Estão nessa situação os auxílios-moradia e alimentação de servidores que, muitas vezes, já têm salários bastante elevados e, mesmo assim, recebem ajuda de custo para pagar aluguel. Inclusive aqueles que possuem imóvel próprio na mesma cidade onde trabalham. “A polêmica atual em torno do auxílio-moradia dos juízes mostrou, para a opinião pública, que algo está muito errado e que precisa ser revisto nessas despesas. Mas isso não deve ocorrer apenas no Judiciário, mas também, nos demais órgãos do Executivo e do Legislativo”, pontuou.

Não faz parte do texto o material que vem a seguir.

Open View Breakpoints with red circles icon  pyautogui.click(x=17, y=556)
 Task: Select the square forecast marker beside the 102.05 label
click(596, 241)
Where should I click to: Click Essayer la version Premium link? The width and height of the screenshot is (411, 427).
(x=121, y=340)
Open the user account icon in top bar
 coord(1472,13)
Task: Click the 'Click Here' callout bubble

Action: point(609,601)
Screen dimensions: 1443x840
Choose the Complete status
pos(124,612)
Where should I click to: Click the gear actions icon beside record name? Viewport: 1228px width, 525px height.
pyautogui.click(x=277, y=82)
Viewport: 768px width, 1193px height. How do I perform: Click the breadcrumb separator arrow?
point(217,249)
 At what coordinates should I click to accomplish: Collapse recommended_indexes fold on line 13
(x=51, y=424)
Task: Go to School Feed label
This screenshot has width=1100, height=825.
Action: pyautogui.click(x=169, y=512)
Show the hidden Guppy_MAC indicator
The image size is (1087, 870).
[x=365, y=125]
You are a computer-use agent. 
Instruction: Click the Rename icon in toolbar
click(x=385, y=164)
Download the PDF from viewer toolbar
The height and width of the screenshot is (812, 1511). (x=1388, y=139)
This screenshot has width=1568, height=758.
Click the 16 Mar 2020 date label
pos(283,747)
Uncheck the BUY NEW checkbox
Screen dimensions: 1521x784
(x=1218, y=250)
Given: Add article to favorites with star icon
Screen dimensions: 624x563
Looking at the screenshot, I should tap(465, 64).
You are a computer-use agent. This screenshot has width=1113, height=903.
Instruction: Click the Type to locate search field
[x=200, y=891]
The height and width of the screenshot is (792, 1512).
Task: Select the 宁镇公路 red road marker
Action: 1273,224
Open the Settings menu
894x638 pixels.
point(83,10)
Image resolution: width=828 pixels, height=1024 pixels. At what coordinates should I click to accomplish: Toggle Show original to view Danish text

Branco citou um levantamento feito pela Contas Abertas em apenas cinco desses benefícios considerados penduricalhos. Neles, o gasto calculado foi de R$ 62,3 bilhões em 2017, o equivalente a mais de dois orçamentos do Bolsa- Família. Apenas o auxílio-doença urbano e rural representou cerca de R$ 30 bilhões. “Muitos desses ‘auxílios’ detalhados no Orçamento não constituem um privilégio, mas um direito social. No entanto, é curioso observar que o volume do auxílio-doença é muito elevado. Não duvido que existam fraudes”, completou.